__Source records__.
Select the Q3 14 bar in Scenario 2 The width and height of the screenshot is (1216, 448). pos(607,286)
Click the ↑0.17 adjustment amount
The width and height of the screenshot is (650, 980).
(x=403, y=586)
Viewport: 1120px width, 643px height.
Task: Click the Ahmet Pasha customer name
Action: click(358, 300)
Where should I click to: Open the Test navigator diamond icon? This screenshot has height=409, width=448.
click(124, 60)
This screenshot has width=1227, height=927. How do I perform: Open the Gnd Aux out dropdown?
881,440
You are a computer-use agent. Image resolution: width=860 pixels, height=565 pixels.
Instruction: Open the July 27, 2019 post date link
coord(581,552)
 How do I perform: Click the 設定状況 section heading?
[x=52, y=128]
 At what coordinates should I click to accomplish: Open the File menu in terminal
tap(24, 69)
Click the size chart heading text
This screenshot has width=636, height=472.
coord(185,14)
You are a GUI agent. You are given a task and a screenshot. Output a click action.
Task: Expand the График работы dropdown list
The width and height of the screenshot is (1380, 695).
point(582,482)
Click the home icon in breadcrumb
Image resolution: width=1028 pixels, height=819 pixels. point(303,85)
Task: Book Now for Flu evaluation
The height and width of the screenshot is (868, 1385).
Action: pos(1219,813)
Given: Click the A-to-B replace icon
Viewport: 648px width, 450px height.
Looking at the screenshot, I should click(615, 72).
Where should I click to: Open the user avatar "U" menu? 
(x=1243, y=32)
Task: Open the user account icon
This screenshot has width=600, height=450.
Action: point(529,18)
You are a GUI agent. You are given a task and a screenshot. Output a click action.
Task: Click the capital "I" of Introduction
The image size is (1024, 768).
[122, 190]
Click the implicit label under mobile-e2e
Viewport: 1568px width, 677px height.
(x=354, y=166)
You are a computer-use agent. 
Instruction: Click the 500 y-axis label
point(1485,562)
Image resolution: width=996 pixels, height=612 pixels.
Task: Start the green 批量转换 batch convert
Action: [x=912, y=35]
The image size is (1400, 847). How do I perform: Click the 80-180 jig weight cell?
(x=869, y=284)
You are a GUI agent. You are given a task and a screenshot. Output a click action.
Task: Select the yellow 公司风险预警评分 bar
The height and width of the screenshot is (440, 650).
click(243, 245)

__What needs to be done__. The whole listing above is to be copied exactly.

__Answer to this exercise__.
Select the Q3 14 bar in Scenario 2 The width and height of the screenshot is (1216, 448). pos(607,286)
Click the ↑0.17 adjustment amount
The width and height of the screenshot is (650, 980).
(x=403, y=586)
Viewport: 1120px width, 643px height.
Task: Click the Ahmet Pasha customer name
Action: click(358, 300)
Where should I click to: Open the Test navigator diamond icon? This screenshot has height=409, width=448.
click(124, 60)
This screenshot has width=1227, height=927. How do I perform: Open the Gnd Aux out dropdown?
881,440
You are a computer-use agent. Image resolution: width=860 pixels, height=565 pixels.
Instruction: Open the July 27, 2019 post date link
coord(581,552)
 How do I perform: Click the 設定状況 section heading?
[x=52, y=128]
 At what coordinates should I click to accomplish: Open the File menu in terminal
tap(24, 69)
Click the size chart heading text
This screenshot has width=636, height=472.
coord(185,14)
You are a GUI agent. You are given a task and a screenshot. Output a click action.
Task: Expand the График работы dropdown list
The width and height of the screenshot is (1380, 695).
point(582,482)
Click the home icon in breadcrumb
Image resolution: width=1028 pixels, height=819 pixels. point(303,85)
Task: Book Now for Flu evaluation
The height and width of the screenshot is (868, 1385).
Action: pos(1219,813)
Given: Click the A-to-B replace icon
Viewport: 648px width, 450px height.
Looking at the screenshot, I should click(615, 72).
Where should I click to: Open the user avatar "U" menu? 
(x=1243, y=32)
Task: Open the user account icon
This screenshot has width=600, height=450.
Action: point(529,18)
You are a GUI agent. You are given a task and a screenshot. Output a click action.
Task: Click the capital "I" of Introduction
The image size is (1024, 768).
[122, 190]
Click the implicit label under mobile-e2e
Viewport: 1568px width, 677px height.
(x=354, y=166)
You are a computer-use agent. 
Instruction: Click the 500 y-axis label
point(1485,562)
Image resolution: width=996 pixels, height=612 pixels.
Task: Start the green 批量转换 batch convert
Action: [x=912, y=35]
The image size is (1400, 847). How do I perform: Click the 80-180 jig weight cell?
(x=869, y=284)
You are a GUI agent. You are given a task and a screenshot. Output a click action.
Task: Select the yellow 公司风险预警评分 bar
The height and width of the screenshot is (440, 650).
click(243, 245)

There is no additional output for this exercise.